Having all the data structures we can go on with writing the code to do the actual parsing. Here we will define lexemes of our language. When writing a lexer for a language it’s always important to define what counts as whitespace and how it should be consumed. space from Text.Megaparsec.Lexer module can be helpful here:

sc :: Parser ()
sc = L.space (void spaceChar) lineCmnt blockCmnt
  where lineCmnt  = L.skipLineComment "//"
        blockCmnt = L.skipBlockComment "/*" "*/"
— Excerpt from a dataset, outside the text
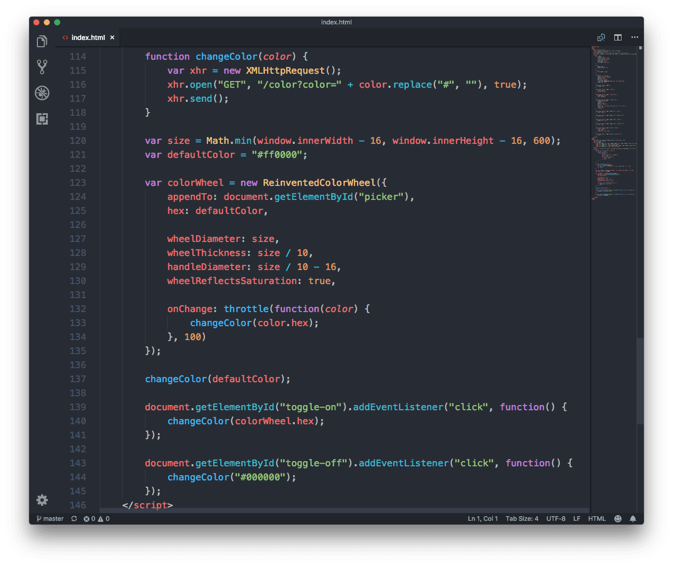The width and height of the screenshot is (673, 566).
Task: Click the Open Preview icon in editor toolbar
Action: click(x=601, y=37)
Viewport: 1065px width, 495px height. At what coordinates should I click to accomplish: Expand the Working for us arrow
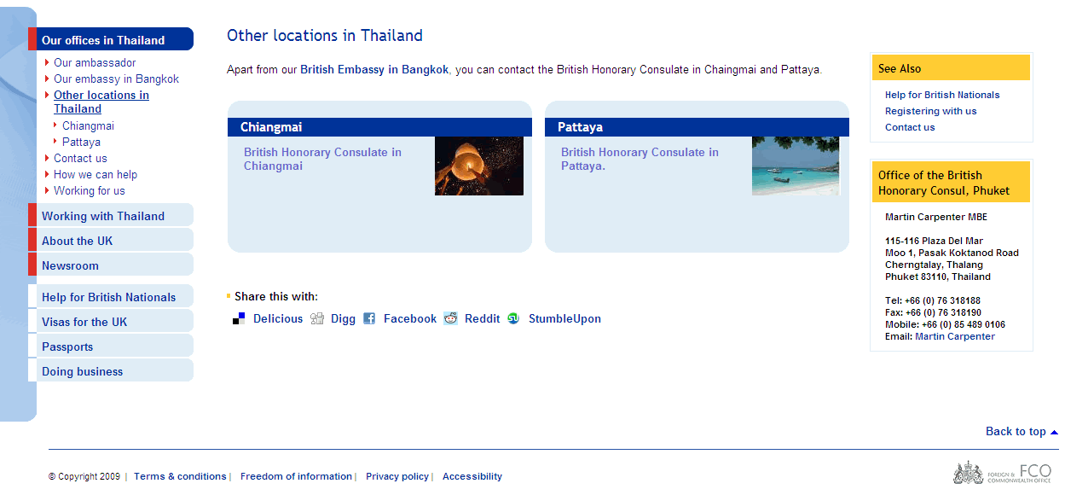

sc stands for “space consumer”. space takes three arguments: a parser that parses single whitespace character, a parser for line comments, and a parser for block (multi-line) comments. skipLineComment and skipBlockComment help with quickly creating parsers to consume the comments. (If our language didn’t have block comments, we could pass empty from Control.Applicative as the third argument of space.)

Next, we will use a strategy where whitespace will be consumed after every lexeme automatically, but not before it. Let’s define a wrapper to achieve this:

lexeme :: Parser a -> Parser a
lexeme = L.lexeme sc

Perfect. Now we can wrap any parser in lexeme and it will consume any trailing whitespace with sc.

Since we often want to parse some “fixed” string, let’s define one more parser called symbol. It will take a string as argument and parse this string and whitespace after it.

symbol :: String -> Parser String
symbol = L.symbol sc

With these tools we can create other useful parsers:

-- | 'parens' parses something between parenthesis.

parens :: Parser a -> Parser a
parens = between (symbol "(") (symbol ")")

-- | 'integer' parses an integer.

integer :: Parser Integer
integer = lexeme L.integer

-- | 'semi' parses a semicolon.

semi :: Parser String
semi = symbol ";"

Great. To parse various operators we can just use symbol, but reserved words and identifiers are a bit trickier. There are two points to note:

Parsers of reserved words should check that the parsed reserved word is not a prefix of an identifier.
Parsers of identifiers should check that parsed identifier is not a reserved word.

Let’s express it in code:

rword :: String -> Parser ()
rword w = string w *> notFollowedBy alphaNumChar *> sc

rws :: [String] -- list of reserved words
rws = ["if","then","else","while","do","skip","true","false","not","and","or"]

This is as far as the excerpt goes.